BRANO FORNITO:
Dacia Maraini biografia e opere della scrittrice, poetessa e saggista che con la Sicilia ha sempre avuto un rapporto molto speciale. I romanzi, cosa leggere, quando è nata, le citazioni più famose.
Dacia Maraini
Dacia Paola Maraini, questo il suo nome completo, nasce a Fiesole il 13 novembre del 1936. La madre era la pittrice e gallerista Topazia Alliata, appartenente all’antica famiglia siciliana degli Alliata di Sala Paruta. Il padre era l’antropologo e scrittore Fosco Maraini.
Sin da giovane, la vita di Dacia Maraini è ricca di avvenimenti intensi. Fosco Maraini, desideroso di lasciare l’Italia fascista, chiede di essere trasferito in Giappone, dove vive con la famiglia tra il 1938 e il 1947. Fosco studia gli Hainu, una popolazione in via di estinzione dell’Hokkaido.
Dal ’43 al ’46 la famiglia Maraini è internata in un campo di concentramento con altri italiani, dopo essersi rifiutata di riconoscere ufficialmente il governo militare giapponese. Quel governo, nel 1943, fa un patto di alleanza con l’Italia e la Germania e chiede ai coniugi Maraini di firmare l’adesione alla repubblica di Salò.
Entrambi si rifiutano. L’esperienza delle privazioni e delle sofferenze di quegli anni è raccontata da Dacia Maraini nella collezione di poesie “Mangiami pure” del 1978. L’arrivo degli americani interrompe il periodo di dolore.
La scrittrice, dopo un’infanzia difficile, si trasferisce prima a Bagheria, in provincia di Palermo, poi a Roma. Prosegue gli studi e svolge diversi lavori. Insieme ad altri giovani, fonda la rivista letteraria “Tempo di Letteratura”, edita da Pironti a Napoli. Collabora con riviste come “Nuovi Argomenti” e “Il Mondo”.
Il primo romanzo, il teatro e la regia
L’esordio letterario avviene negli anni Sessanta, con il romanzo “La vacanza” (1962). Nel frattempo, Dacia Maraini si occupa anche di teatro. Fonda il Teatro del Porcospino con altri scrittori: qui si rappresentano le novità italiane, da Parise a Gadda, da Tornabuoni a Moravia.

COMPITI DELL'ESERCIZIO:
**a)** Dove e in che data nasce la scrittrice secondo la biografia di Dacia Maraini?
**b)** In base alla biografia di Dacia Maraini, spiega perché la famiglia Maraini viene internata in un campo di concentramento dal 1943 al 1946.
**c)** Riprendi, per favore, la biografia di Dacia Maraini e prosegui dopo l'ultima frase.

DATI MOSTRATI:
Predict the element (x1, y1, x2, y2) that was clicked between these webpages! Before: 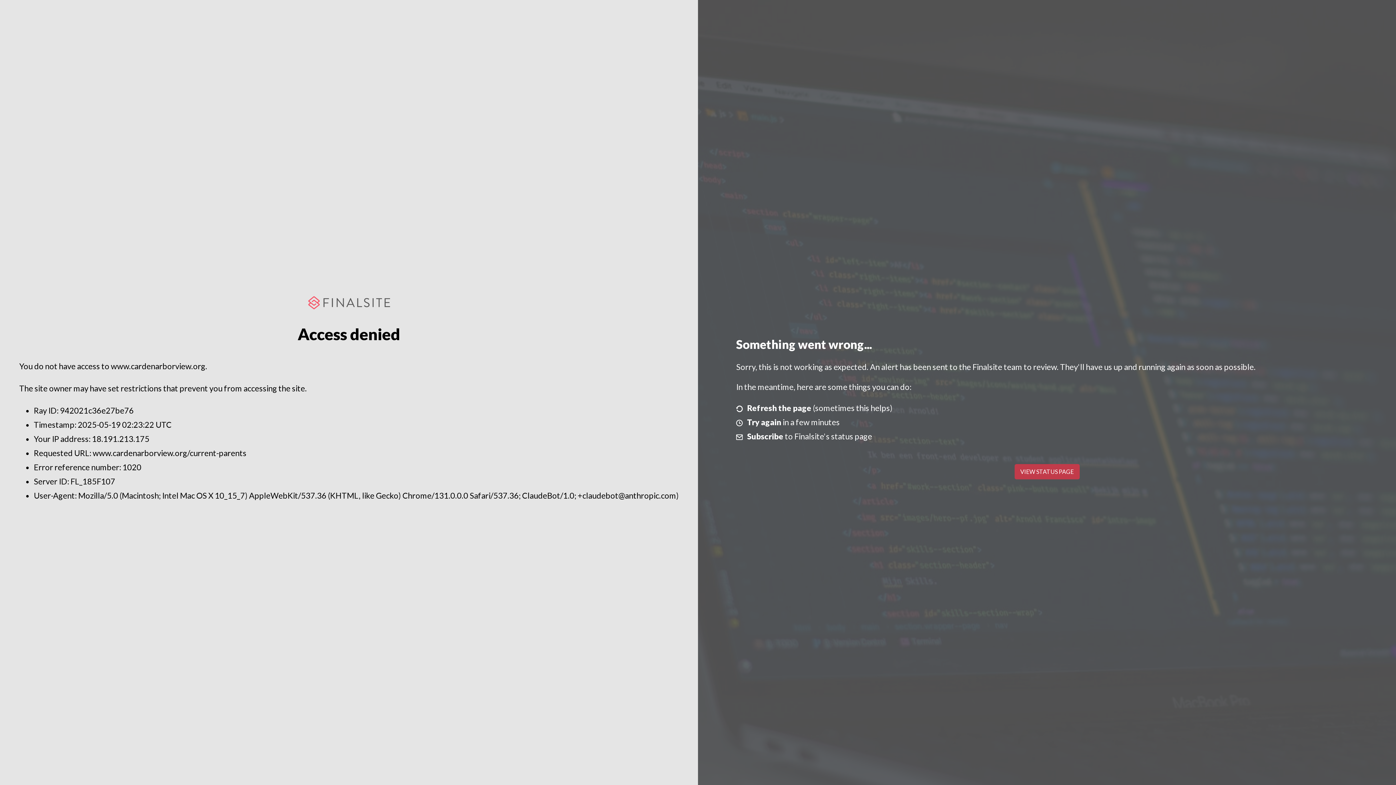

RISPOSTE SCRITTE:
**a)** Nasce a Fiesole il 13 novembre 1936.

**b)** La famiglia viene internata perché si rifiuta di riconoscere ufficialmente il governo militare giapponese. Quel governo, alleatosi nel 1943 con l'Italia e la Germania, chiede ai coniugi Maraini di firmare l'adesione alla repubblica di Salò, ed entrambi rifiutano.

**c)**
Scrive, nella seconda metà degli anni Sessanta, molti testi teatrali. Tra questi: “Maria Stuarda”, “Dialogo di una prostituta con un suo cliente”, “Stravaganza”, “Veronica, meretrice e scrittora” e “Camille”. Sempre nel 1962, Alberto Moravia lascia la moglie Elsa Morante per lei.
Arriviamo così agli anni Settanta, in cui dirige come regista il film “L’amore coniugale“, tratto proprio da un romanzo di Moravia, con Tomas Milian. Nel 1973 fonda il Teatro della Maddalena, gestito da sole donne. Cinque anni dopo qui si mette in scena “Dialogo di una prostituta con un suo cliente”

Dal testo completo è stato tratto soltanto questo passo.